### Exercise prompt
Answer with nothing except the number of lines in the listing that include the word "computer".

### Input for this task
========================

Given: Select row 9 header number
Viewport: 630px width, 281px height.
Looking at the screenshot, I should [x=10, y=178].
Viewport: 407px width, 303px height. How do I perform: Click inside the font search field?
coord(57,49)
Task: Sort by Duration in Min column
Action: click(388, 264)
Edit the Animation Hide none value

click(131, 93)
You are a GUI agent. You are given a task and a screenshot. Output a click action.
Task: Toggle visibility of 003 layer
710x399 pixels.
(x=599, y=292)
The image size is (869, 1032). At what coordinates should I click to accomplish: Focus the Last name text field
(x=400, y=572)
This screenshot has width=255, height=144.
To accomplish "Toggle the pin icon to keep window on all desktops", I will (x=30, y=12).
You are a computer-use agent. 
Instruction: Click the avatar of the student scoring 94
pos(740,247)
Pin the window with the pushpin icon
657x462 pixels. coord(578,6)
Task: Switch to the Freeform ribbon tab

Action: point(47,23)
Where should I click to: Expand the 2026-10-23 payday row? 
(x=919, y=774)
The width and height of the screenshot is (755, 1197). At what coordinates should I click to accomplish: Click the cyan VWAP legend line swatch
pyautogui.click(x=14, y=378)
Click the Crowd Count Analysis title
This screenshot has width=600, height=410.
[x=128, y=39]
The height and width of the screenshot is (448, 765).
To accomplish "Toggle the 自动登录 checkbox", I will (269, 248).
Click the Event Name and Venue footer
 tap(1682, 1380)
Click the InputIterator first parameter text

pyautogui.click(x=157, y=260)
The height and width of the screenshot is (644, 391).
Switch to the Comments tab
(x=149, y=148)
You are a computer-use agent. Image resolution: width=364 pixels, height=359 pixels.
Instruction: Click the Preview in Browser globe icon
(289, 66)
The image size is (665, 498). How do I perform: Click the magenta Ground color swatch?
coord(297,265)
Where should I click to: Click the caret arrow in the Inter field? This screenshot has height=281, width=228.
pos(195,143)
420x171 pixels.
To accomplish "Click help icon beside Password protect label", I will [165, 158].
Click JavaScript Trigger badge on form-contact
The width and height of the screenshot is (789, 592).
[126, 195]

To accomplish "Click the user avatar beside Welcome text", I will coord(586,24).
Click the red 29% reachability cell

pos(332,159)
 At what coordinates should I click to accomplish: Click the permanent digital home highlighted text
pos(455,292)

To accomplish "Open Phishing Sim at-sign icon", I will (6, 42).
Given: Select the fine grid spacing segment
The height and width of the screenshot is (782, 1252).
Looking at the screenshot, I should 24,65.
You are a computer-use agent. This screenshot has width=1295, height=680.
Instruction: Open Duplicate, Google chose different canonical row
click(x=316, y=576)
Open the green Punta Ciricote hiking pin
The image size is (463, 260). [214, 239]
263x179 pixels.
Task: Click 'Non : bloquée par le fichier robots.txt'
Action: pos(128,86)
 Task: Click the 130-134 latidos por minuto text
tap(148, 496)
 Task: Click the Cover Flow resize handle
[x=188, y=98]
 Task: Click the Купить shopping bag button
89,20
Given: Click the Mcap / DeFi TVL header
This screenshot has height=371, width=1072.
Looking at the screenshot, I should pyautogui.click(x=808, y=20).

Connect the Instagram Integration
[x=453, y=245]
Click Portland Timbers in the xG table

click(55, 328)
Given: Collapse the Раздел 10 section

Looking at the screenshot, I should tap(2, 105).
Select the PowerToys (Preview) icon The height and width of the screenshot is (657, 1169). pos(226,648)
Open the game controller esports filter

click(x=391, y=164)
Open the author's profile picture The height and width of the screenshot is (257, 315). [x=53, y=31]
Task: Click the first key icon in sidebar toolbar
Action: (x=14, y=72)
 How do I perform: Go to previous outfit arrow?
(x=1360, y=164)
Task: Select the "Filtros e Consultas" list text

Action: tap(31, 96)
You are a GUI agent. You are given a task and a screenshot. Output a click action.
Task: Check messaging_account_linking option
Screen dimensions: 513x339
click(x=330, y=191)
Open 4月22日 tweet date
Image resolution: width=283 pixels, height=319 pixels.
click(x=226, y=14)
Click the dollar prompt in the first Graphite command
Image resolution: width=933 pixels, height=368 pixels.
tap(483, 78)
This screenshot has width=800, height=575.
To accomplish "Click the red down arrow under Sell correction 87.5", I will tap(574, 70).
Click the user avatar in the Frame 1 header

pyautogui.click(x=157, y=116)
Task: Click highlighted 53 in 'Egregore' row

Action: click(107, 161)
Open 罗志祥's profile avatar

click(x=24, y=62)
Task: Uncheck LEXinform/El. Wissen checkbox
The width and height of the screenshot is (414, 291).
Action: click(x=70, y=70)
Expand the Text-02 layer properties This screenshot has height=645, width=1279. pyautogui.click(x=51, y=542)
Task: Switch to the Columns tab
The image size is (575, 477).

========================

### Answer below
3